-- The request --
Copy out every line of the listing below word for word, keeping the original order.

-- Source material --
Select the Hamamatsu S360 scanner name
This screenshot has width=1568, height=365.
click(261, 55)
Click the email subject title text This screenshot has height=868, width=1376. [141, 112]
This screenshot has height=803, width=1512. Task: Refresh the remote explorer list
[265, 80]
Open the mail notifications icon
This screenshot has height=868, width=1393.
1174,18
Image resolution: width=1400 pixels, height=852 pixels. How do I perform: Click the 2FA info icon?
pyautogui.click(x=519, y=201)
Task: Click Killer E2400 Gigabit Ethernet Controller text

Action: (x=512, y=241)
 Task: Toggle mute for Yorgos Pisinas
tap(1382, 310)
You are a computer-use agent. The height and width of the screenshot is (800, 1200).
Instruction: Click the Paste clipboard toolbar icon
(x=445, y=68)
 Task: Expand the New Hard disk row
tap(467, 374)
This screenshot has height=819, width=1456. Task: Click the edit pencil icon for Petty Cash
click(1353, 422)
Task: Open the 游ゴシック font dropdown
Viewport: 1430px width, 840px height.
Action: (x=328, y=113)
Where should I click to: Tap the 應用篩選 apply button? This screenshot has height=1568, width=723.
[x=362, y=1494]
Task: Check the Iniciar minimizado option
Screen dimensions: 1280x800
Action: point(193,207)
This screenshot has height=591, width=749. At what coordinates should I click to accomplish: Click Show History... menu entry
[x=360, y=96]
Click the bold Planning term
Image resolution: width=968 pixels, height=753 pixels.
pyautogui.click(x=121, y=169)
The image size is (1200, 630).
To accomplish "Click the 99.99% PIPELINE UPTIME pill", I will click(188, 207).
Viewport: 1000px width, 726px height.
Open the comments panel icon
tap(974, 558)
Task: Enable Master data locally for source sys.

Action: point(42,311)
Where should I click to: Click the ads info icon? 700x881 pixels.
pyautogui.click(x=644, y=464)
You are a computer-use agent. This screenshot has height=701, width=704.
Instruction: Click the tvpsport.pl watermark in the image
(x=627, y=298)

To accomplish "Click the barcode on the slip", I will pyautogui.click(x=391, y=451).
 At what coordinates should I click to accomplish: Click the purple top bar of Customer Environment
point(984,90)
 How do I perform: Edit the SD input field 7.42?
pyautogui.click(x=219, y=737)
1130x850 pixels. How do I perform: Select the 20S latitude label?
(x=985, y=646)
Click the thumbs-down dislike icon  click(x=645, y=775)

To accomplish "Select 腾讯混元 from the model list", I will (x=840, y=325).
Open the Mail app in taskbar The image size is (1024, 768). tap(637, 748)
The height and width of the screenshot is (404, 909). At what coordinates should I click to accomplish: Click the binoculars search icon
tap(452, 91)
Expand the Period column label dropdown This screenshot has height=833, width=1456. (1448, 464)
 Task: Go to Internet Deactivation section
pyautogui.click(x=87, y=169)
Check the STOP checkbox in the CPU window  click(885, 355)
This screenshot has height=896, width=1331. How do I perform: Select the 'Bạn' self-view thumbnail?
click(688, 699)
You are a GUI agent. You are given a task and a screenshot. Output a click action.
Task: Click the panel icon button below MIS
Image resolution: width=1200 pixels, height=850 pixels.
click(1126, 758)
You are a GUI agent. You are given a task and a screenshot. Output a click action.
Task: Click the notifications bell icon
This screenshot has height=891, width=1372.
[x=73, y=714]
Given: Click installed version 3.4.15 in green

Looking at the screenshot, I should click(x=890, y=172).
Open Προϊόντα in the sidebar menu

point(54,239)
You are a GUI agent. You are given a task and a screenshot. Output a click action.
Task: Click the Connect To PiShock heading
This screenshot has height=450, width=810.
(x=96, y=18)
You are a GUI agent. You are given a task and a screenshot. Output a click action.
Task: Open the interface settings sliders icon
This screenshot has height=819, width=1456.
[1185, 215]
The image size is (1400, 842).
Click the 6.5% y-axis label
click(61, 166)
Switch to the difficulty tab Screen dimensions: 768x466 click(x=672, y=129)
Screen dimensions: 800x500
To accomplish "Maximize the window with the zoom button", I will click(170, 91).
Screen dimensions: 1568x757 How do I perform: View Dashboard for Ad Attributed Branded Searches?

-- Task output --
Select the Hamamatsu S360 scanner name
This screenshot has width=1568, height=365.
click(261, 55)
Click the email subject title text This screenshot has height=868, width=1376. [141, 112]
This screenshot has height=803, width=1512. Task: Refresh the remote explorer list
[265, 80]
Open the mail notifications icon
This screenshot has height=868, width=1393.
1174,18
Image resolution: width=1400 pixels, height=852 pixels. How do I perform: Click the 2FA info icon?
pyautogui.click(x=519, y=201)
Task: Click Killer E2400 Gigabit Ethernet Controller text

Action: (x=512, y=241)
 Task: Toggle mute for Yorgos Pisinas
tap(1382, 310)
You are a computer-use agent. The height and width of the screenshot is (800, 1200).
Instruction: Click the Paste clipboard toolbar icon
(x=445, y=68)
 Task: Expand the New Hard disk row
tap(467, 374)
This screenshot has height=819, width=1456. Task: Click the edit pencil icon for Petty Cash
click(1353, 422)
Task: Open the 游ゴシック font dropdown
Viewport: 1430px width, 840px height.
Action: (x=328, y=113)
Where should I click to: Tap the 應用篩選 apply button? This screenshot has height=1568, width=723.
[x=362, y=1494]
Task: Check the Iniciar minimizado option
Screen dimensions: 1280x800
Action: point(193,207)
This screenshot has height=591, width=749. At what coordinates should I click to accomplish: Click Show History... menu entry
[x=360, y=96]
Click the bold Planning term
Image resolution: width=968 pixels, height=753 pixels.
pyautogui.click(x=121, y=169)
The image size is (1200, 630).
To accomplish "Click the 99.99% PIPELINE UPTIME pill", I will click(188, 207).
Viewport: 1000px width, 726px height.
Open the comments panel icon
tap(974, 558)
Task: Enable Master data locally for source sys.

Action: point(42,311)
Where should I click to: Click the ads info icon? 700x881 pixels.
pyautogui.click(x=644, y=464)
You are a computer-use agent. This screenshot has height=701, width=704.
Instruction: Click the tvpsport.pl watermark in the image
(x=627, y=298)

To accomplish "Click the barcode on the slip", I will pyautogui.click(x=391, y=451).
 At what coordinates should I click to accomplish: Click the purple top bar of Customer Environment
point(984,90)
 How do I perform: Edit the SD input field 7.42?
pyautogui.click(x=219, y=737)
1130x850 pixels. How do I perform: Select the 20S latitude label?
(x=985, y=646)
Click the thumbs-down dislike icon  click(x=645, y=775)

To accomplish "Select 腾讯混元 from the model list", I will (x=840, y=325).
Open the Mail app in taskbar The image size is (1024, 768). tap(637, 748)
The height and width of the screenshot is (404, 909). At what coordinates should I click to accomplish: Click the binoculars search icon
tap(452, 91)
Expand the Period column label dropdown This screenshot has height=833, width=1456. (1448, 464)
 Task: Go to Internet Deactivation section
pyautogui.click(x=87, y=169)
Check the STOP checkbox in the CPU window  click(885, 355)
This screenshot has height=896, width=1331. How do I perform: Select the 'Bạn' self-view thumbnail?
click(688, 699)
You are a GUI agent. You are given a task and a screenshot. Output a click action.
Task: Click the panel icon button below MIS
Image resolution: width=1200 pixels, height=850 pixels.
click(1126, 758)
You are a GUI agent. You are given a task and a screenshot. Output a click action.
Task: Click the notifications bell icon
This screenshot has height=891, width=1372.
[x=73, y=714]
Given: Click installed version 3.4.15 in green

Looking at the screenshot, I should click(x=890, y=172).
Open Προϊόντα in the sidebar menu

point(54,239)
You are a GUI agent. You are given a task and a screenshot. Output a click action.
Task: Click the Connect To PiShock heading
This screenshot has height=450, width=810.
(x=96, y=18)
You are a GUI agent. You are given a task and a screenshot. Output a click action.
Task: Open the interface settings sliders icon
This screenshot has height=819, width=1456.
[1185, 215]
The image size is (1400, 842).
Click the 6.5% y-axis label
click(61, 166)
Switch to the difficulty tab Screen dimensions: 768x466 click(x=672, y=129)
Screen dimensions: 800x500
To accomplish "Maximize the window with the zoom button", I will click(170, 91).
Screen dimensions: 1568x757 How do I perform: View Dashboard for Ad Attributed Branded Searches?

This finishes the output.